I did the plate lysis assay to generate phage stock. By using a pure phage lysate and its host, I got this image. What does these colonies mean? They are newly developed lysogens or others strains contaminating the host culture? Nice regards
Lysogenic phages have more turbid plaques and they look cloudy rather than a complete clearing in the agar, but it varies between different phages, between very turbid (almost invisible) plaques, to almost clear plaques.
Something you can try to do... touch a loop or toothpick to the centre of the plaque and streak out the bacteria... from a lytic plaque you should get few colonies, but from a lysogenic phage you will get many. If you take individual isolates from the streak plate, and streak across a line of the same phage on a second plate, some of the streaks should grow before and after crossing the phage line, whereas others will only grow before and will be killed by the phage line. This is because a bacterial lysogen will be resistant to superinfection by its own prophage. You can look up a protocol for this - it's called cross-streaking.
All of the phages I work with are lysogenic and look very similar to yours. But I work with a collection of over 100 Pseudomonas phages and there is quite a lot of variability in the way they look.
I mainly work with lytic phages (somatic coliphages or F-specific RNA phages), and your plaques are very similar of that produced by a lytic phages, especially the F-RNA phages (small clear plaques).

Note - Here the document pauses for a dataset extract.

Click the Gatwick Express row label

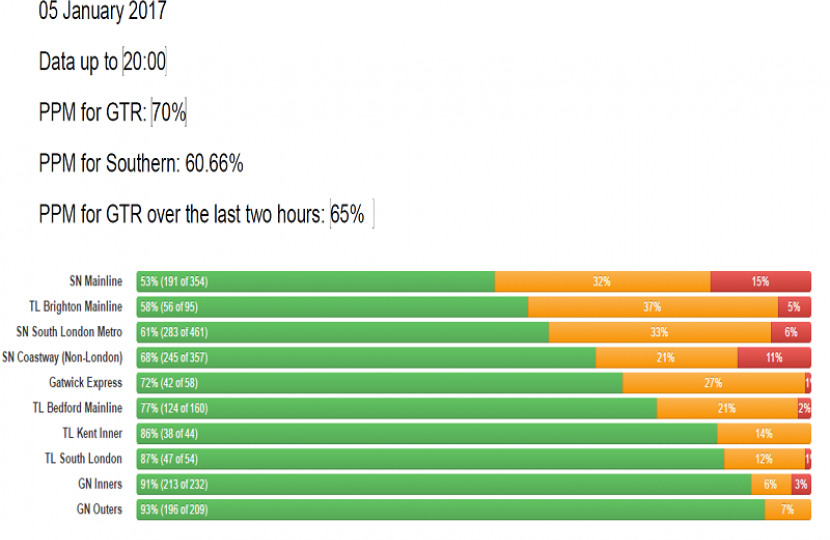(x=86, y=383)
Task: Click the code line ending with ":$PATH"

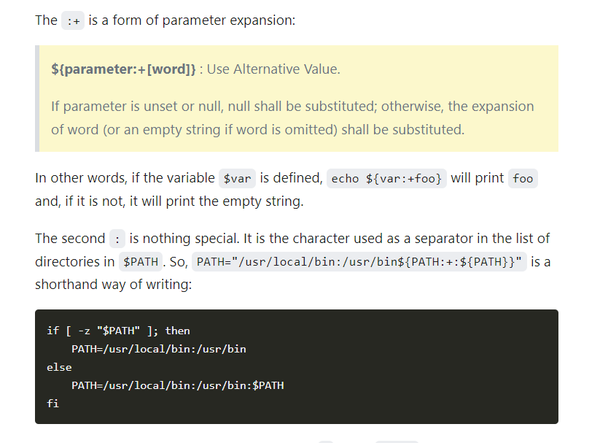Action: point(178,385)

For this phage, It happened like this. In the liquid culture of its host, this phage inhibits the growth of the host quite fast, Just after 3 hours of incubation and you can clearly see lysis in culture tube (bacterial cell debris, clear culture broth). But in the end (overnight incubation), culture tube show re-growth of its host (turbis culture broth).

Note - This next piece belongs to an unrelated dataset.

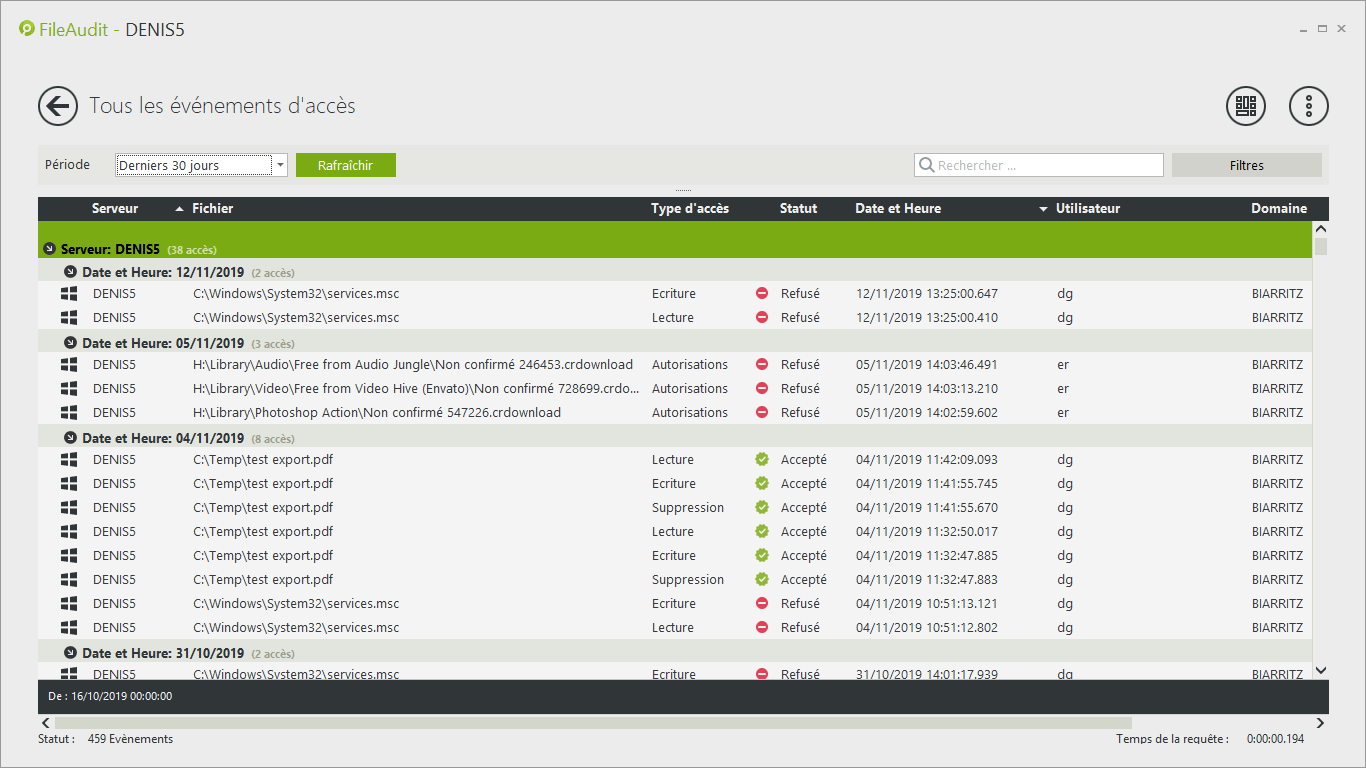Click Windows icon on Audio Jungle crdownload row
1366x768 pixels.
click(x=69, y=365)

Probably you could streak some cells from the overnight grown broth. Pick up a few colonies and grow them again in whatever culture broth you are using and do an ultraviolet induction. If the cells that you streaked originally contained a prophage, you should observe cell lysis in some time.
To know if these are lytic or temperate phages you can take the single plaques, make more lysates with these until you get a lawn of complete lysis. When you see that there are colonies growing in this lawn, they can be phage resistant mutants or lysogens. You can purifiy these colonies and check if they carry the phage by a marker (if you have) or by a phage specific PCR. You can also try to induce these colonies again and to see if these generate new phages by üplaque formation. I hope this was useful
I suppose you have noc contaminants. so in this case your nice looking colonies are either lysogens or phage resistant by another mutation (for example receptor lossed). For testing this you have to streak out single colonies from the lysis plate to isolate pure cultures. Then, you induce these again. If you generate phages with a given colony/culture than it is a lysogen yielding viable phages. If not it can be resitant or a lysogen carrying a defective phage. You can screen you colonies with a phage specific PCR (if you have) to see if you have some of these colonies transduced with the phage.

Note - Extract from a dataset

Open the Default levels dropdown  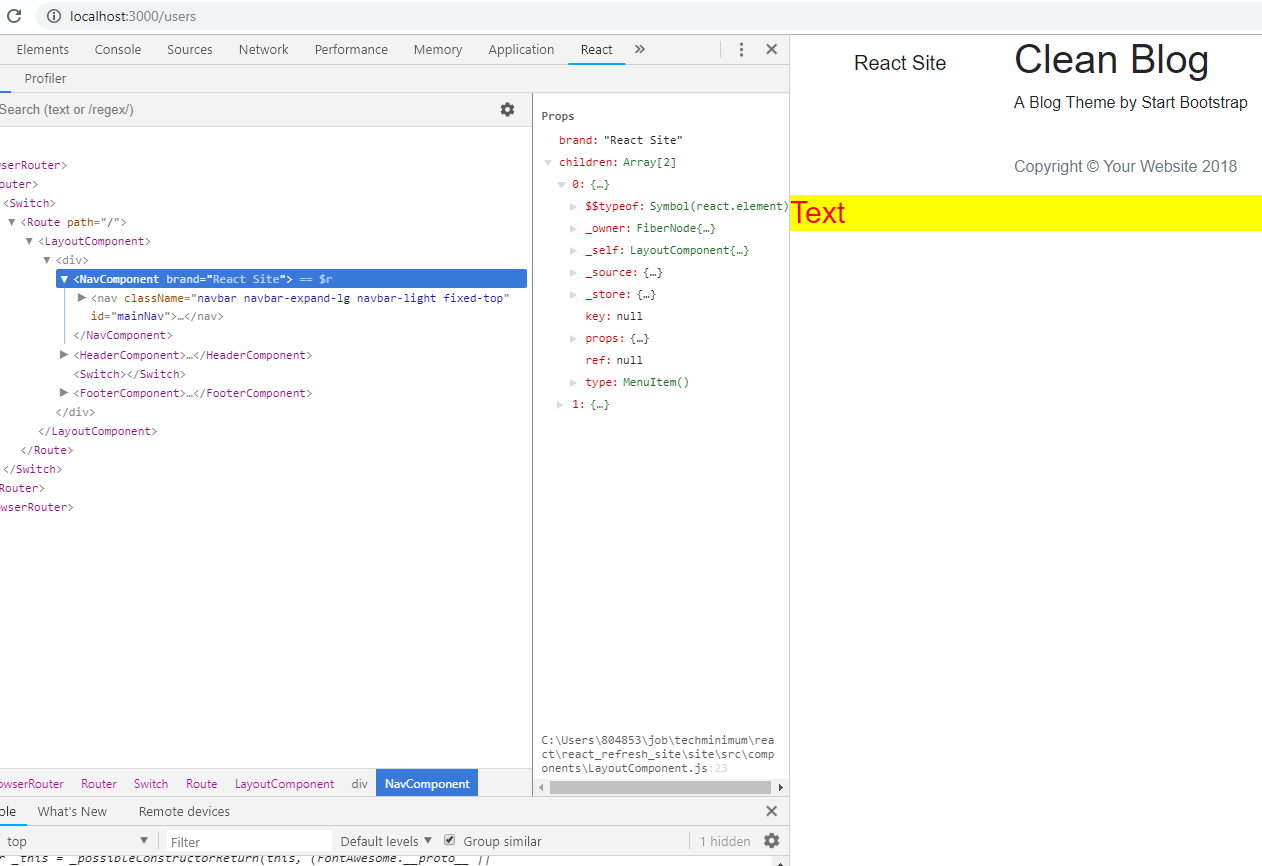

Thanks Professor Lothar Beutin, It is a great honor for me to hear your comment. I know that you are extremely expertise in Shiga toxin producing Escherichia coli researches and must say that the bacterial host used in this my pic was STEC O26. It means that I surely will have shiga toxin bacteriophages if induce these colonies. Am I right ? Best regards
If you use wildtype O26 as a host you might certainly have prophages in this strain. So, before testing your colonies for lysogeny you should test if you can induce phages from your recipient O26 strain you have used for your experiment. Otherwise, you may get confused as it is not clear if phages are generate by lysogenization or were present already in this strain. I think the most clearest answer would be a PCR for your phage. This should be negative with the recipient strain and positive with a least some of the colonies you have obtained after lysogenization. Best regards
Thank you Prof Lothar Beutin, If a PCR assay is the best choice for this situation so which gene(s) should I focus on? would you mind to recommend me some critical ones or even better, some PCR primer sequences ?. Best regards
It depends what kind of phage you have. If you have no idea about its genes than its difficult. In this case it would be good to have some sequencing first. Or you make a gene probe from a fragment of the phage DNA and do colony hybridization.